The Canadian economy continues to perform robustly, the IMF said in a twice-yearly snapshot of the world economy, but it warned that another risk would be the possibility of a sharper-than-expected U.S. slowdown.
More than $1 billion in goods are traded between the neighbours each day, making it the world's biggest bilateral trade flow.

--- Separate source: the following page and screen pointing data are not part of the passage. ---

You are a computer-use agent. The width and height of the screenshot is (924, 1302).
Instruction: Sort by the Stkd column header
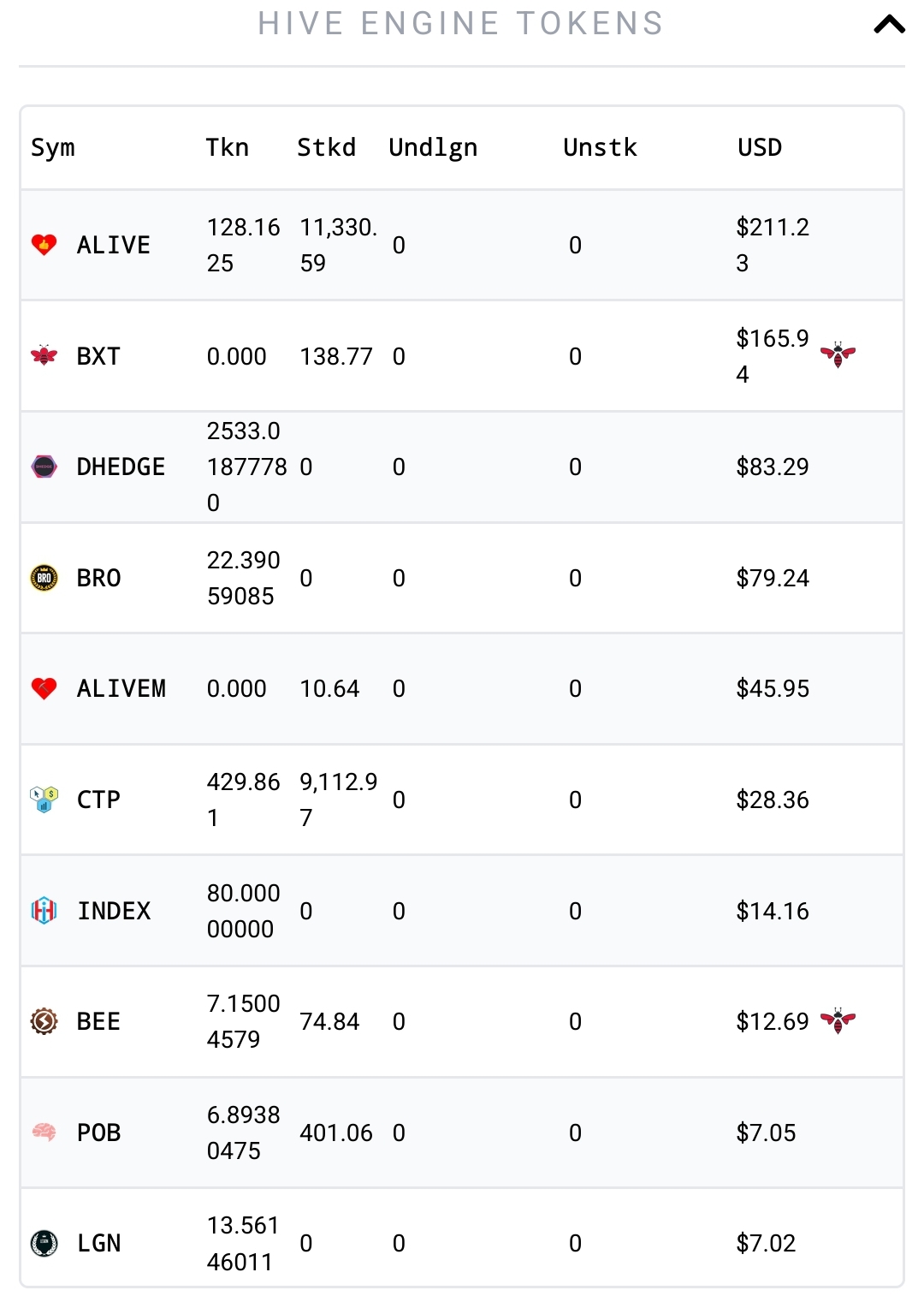coord(326,147)
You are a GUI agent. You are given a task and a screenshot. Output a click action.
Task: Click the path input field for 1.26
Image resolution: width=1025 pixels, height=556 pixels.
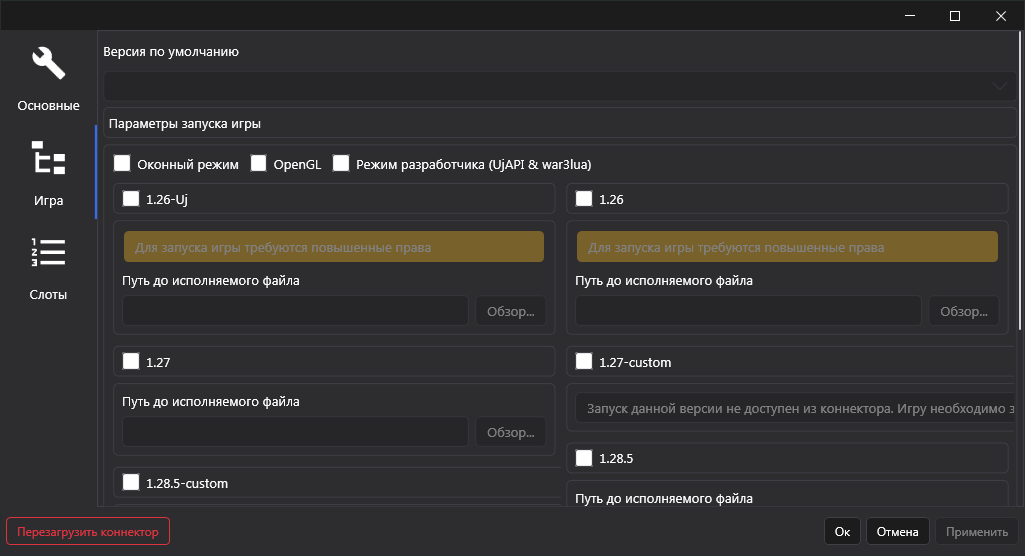pos(748,311)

But the Canadian dollar's rise in the past few years has curbed factory exports while the value of energy shipments has jumped.
The Canadian dollar has soared from an all-time low of just under 62 U.S. cents in January 2002. An internal note in March by the Bank of Canada said the long-term equilibrium value is 91 U.S. cents.
''A strong fiscal position remains at the center of the new government's economic policies, with the fiscal year 2006/07 budget including welcome commitments to lower public debt, contain expenditure growth and reduce the tax burden on the corporate sector,'' the IMF said.
It left Canadian growth projections unchanged from April's forecasts of 3.1 percent for 2006 and 3.0 percent for 2007. Two weeks ago Canada reported a sharp slowdown in second-quarter annualized growth to 2.0 percent from 3.6 percent in the first three months of the year.
Inflation should be 2.2 percent this year and 1.9 percent in 2007, the lender said, but that contrasted with the central bank's July outlook of inflation averaging 1.5 percent to mid-2007.